Transcribe the passage of the field trial thread between "10 Flushers scheduled" and "and German Wirehairs.", inclusive.

__TEXT SEGMENT__:
>> start
# UFTA/BDC trials W Ohio



## ckfowler (Jul 14, 2008)

I am sponsoring trials dual sanctioned by UFTA and Bird Dog Challenge at Fairchild's Pheasant Farm in West Liberty on Nov 1/2 and again Dec 13/14. Folks are welcome to come watch even if you don't want to compete. We have scheduled Flushing dogs on Sat and Pointing dogs on Sun. We run under UFTA rules and there are links below for both organizations sites which has rules, dog records and schedules of other events.

www.ufta-online.com

www.nbdca.com


----------



## THEsportsMAN (Oct 18, 2005)

I definitely plan to check this out. It's such a coincidence that I have been really looking into this stuff lately and trying to learn more about it, and then I read this post. Looking forward to seeing how these things go, for I've only read about them in books. Thanks for the post, it's greatly appreciated!


----------



## ckfowler (Jul 14, 2008)

My first exposure to these was volunteering to plant birds for one being done as a fundraiser for Quail Unlimited in exchange for chasing leftovers after everyone was done. Never figured my dog would play. Watched as I worked and figured we could enter one or two just to see how we compared. Got our butts whipped a couple times but placed 4th in the 3rd event we entered and we were hooked. 7 years now behind that dog and warming up the next one for when the older dog slows down.

Stop by and introduce yourself!


----------



## ckfowler (Jul 14, 2008)

10 Flushers scheduled for Sat, 12 Open Pointing dogs and 12 Amateur Pointing dogs on Sun. Boykins, Curly Coat Retrievers, Cockers, Labs, English Setters, German Shorthairs, English Pointers, Brittanies, and German Wirehairs.

Club is off 245 West of West Liberty FYI


----------
>> end
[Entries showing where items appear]
>> start
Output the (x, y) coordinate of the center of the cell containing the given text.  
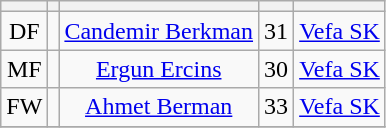
Ahmet Berman (159, 107)
DF (24, 31)
MF (24, 69)
33 (276, 107)
30 (276, 69)
Ergun Ercins (159, 69)
FW (24, 107)
Candemir Berkman (159, 31)
31 (276, 31)
Detect which cell encompasses the target text, then output its (X, Y) center coordinate. 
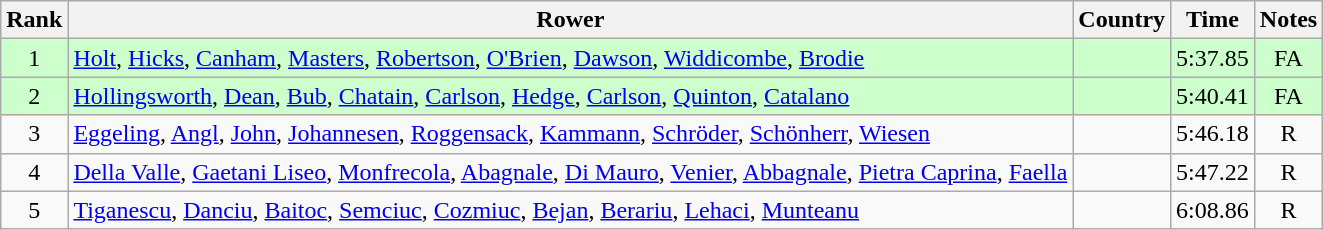
1 (34, 58)
Hollingsworth, Dean, Bub, Chatain, Carlson, Hedge, Carlson, Quinton, Catalano (570, 96)
2 (34, 96)
5:37.85 (1213, 58)
5:40.41 (1213, 96)
Notes (1288, 20)
5:46.18 (1213, 134)
Time (1213, 20)
Rank (34, 20)
6:08.86 (1213, 210)
5:47.22 (1213, 172)
4 (34, 172)
Country (1122, 20)
Rower (570, 20)
3 (34, 134)
Della Valle, Gaetani Liseo, Monfrecola, Abagnale, Di Mauro, Venier, Abbagnale, Pietra Caprina, Faella (570, 172)
5 (34, 210)
Eggeling, Angl, John, Johannesen, Roggensack, Kammann, Schröder, Schönherr, Wiesen (570, 134)
Holt, Hicks, Canham, Masters, Robertson, O'Brien, Dawson, Widdicombe, Brodie (570, 58)
Tiganescu, Danciu, Baitoc, Semciuc, Cozmiuc, Bejan, Berariu, Lehaci, Munteanu (570, 210)
Capture the cell that displays the provided text and extract its (X, Y) central coordinate. 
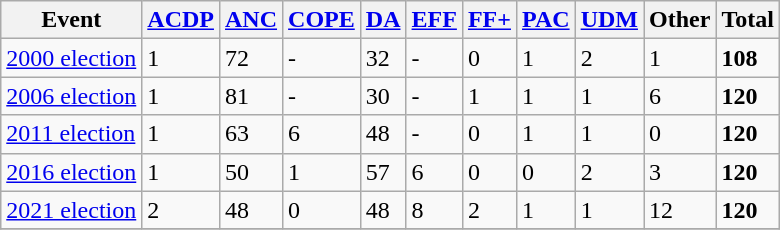
PAC (546, 20)
57 (383, 172)
2011 election (72, 134)
ACDP (181, 20)
2021 election (72, 210)
COPE (322, 20)
30 (383, 96)
72 (250, 58)
63 (250, 134)
ANC (250, 20)
81 (250, 96)
50 (250, 172)
3 (680, 172)
12 (680, 210)
Total (748, 20)
DA (383, 20)
32 (383, 58)
8 (434, 210)
2016 election (72, 172)
2006 election (72, 96)
Other (680, 20)
2000 election (72, 58)
FF+ (489, 20)
108 (748, 58)
EFF (434, 20)
Event (72, 20)
UDM (609, 20)
Capture the cell that displays the provided text and extract its [X, Y] central coordinate. 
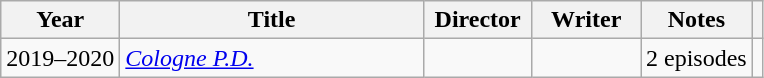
>> end
__TASK OUTPUT__:
10 Flushers scheduled for Sat, 12 Open Pointing dogs and 12 Amateur Pointing dogs on Sun. Boykins, Curly Coat Retrievers, Cockers, Labs, English Setters, German Shorthairs, English Pointers, Brittanies, and German Wirehairs.